Dear Lord, was that an ugly game. I’m not going to sugar coat it: last Sunday’s game against the Chicago Fire was probably the worst the Galaxy have looked all year. Bruce Arena and Robbie Keane can stand around blaming the sun or officiating all they want — but the real problem is being ignored. As soon as the Galaxy announced the starting lineups I knew what we were in for. I don’t claim to be a psychic. I just know an empty bucket when I see one.
What’s an empty bucket? Glad you asked.
Empty Bucket: A derisive term invented by members of the US Men’s National Team message board on BigSoccer, used to describe a 4-4-2 set up wherein both centermids fail to go forward thereby stagnating the attack.
The term gained popularity during a period under Bob Bradley, when neither Michael Bradley nor Ricardo Clark were making attacking runs. And it wasn’t until Michael Bradley developed into an attacking threat that the term died off.
For a tactical analyst there is nothing more frustrating than an empty bucket. Prior to the Galaxy’s game last Sunday against the Chicago Fire, I thought Bruce was smart enough to avoid one at all costs. I was wrong.
It was my nightmare scenario. Gone were the days of the tactically sophisticated fluid diamond, which had terrorized MLS defenses all year—replaced by two holding mids, Juninho and Walker, and acres of space in front of them, devoid of an attacking threat. It was the dreaded empty bucket.
The problem with the empty bucket is simple, and can be easily demonstrated in the stats for this game. The heat maps paint a clear picture of just how far back Juninho and Walker sat.
For comparison, here is what a heat map looks like from Ishizaki, when he plays as point man in the diamond.
The end result was a central pairing which had a combined distribution chart which looked like this. Take note of how few passes there are from above the center circle.
When both center mids sit back, the right and left mid are left hanging when on the attack. Many people think Baggio had a bad game. While this is true, there is a good reason why: he had no central outlet moving forward. If you look at his completion chart, you can clearly see that he was forced to sit back in order to keep in contact with Walker and Juninho at the bottom of Bruce’s bucket.
Whenever he did move forward he was left isolated, as neither Juninho nor Walker made runs to support him. This is why nearly all of his passes in an advanced position were backwards:
On the other side of the field, Ishizaki found himself in the same boat, although he had a few more forward passes in the final third because Donovan made more runs to the right to act as an outlet then Keane did for Baggio on the left:
This is not to bag on Kenny Walker or Juninho as players — both are great holding mids. The problem here is the partnership. Neither has the prowess to anchor the attack in the final third.

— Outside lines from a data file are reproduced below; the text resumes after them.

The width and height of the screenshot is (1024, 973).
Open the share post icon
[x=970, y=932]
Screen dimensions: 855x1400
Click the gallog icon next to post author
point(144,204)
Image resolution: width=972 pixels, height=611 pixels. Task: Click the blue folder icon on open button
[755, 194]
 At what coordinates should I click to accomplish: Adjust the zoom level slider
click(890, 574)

The result in Chicago speaks for itself. The Galaxy managed only 53% possession. The tandem of Juninho and Walker combined for a grand total of zero shots and zero assists. Kenny Walker had zero key passes. Juninho managed only one. This had a ripple effect on our attack-minded players. Ishizaki and Husidic were hung out to dry on the wings, and both struggled as a result. Between the two they managed just two key passes and a single cross.
We can all but kiss our chances of winning a record fifth MLS Cup goodbye.
What could Bruce Arena have done instead? How about this: drop Walker, start Gyasi Zardes (on the right), and move Ishizaki to the top of a diamond. Bring back the dynamism that the diamond provides, and let Ishizaki link up with our star strikers. You’re going to see drastically different passing patterns — including some passes toward the opposing goal. Which always helps.
Hopefully Bruce will see the light. With Marcelo Sarvas’s return, he has a good opportunity to revert to the diamond. If the Galaxy opt for a flat four, with a Juninho and Sarvas in the middle, we can all but kiss our chances of winning a record fifth MLS Cup goodbye.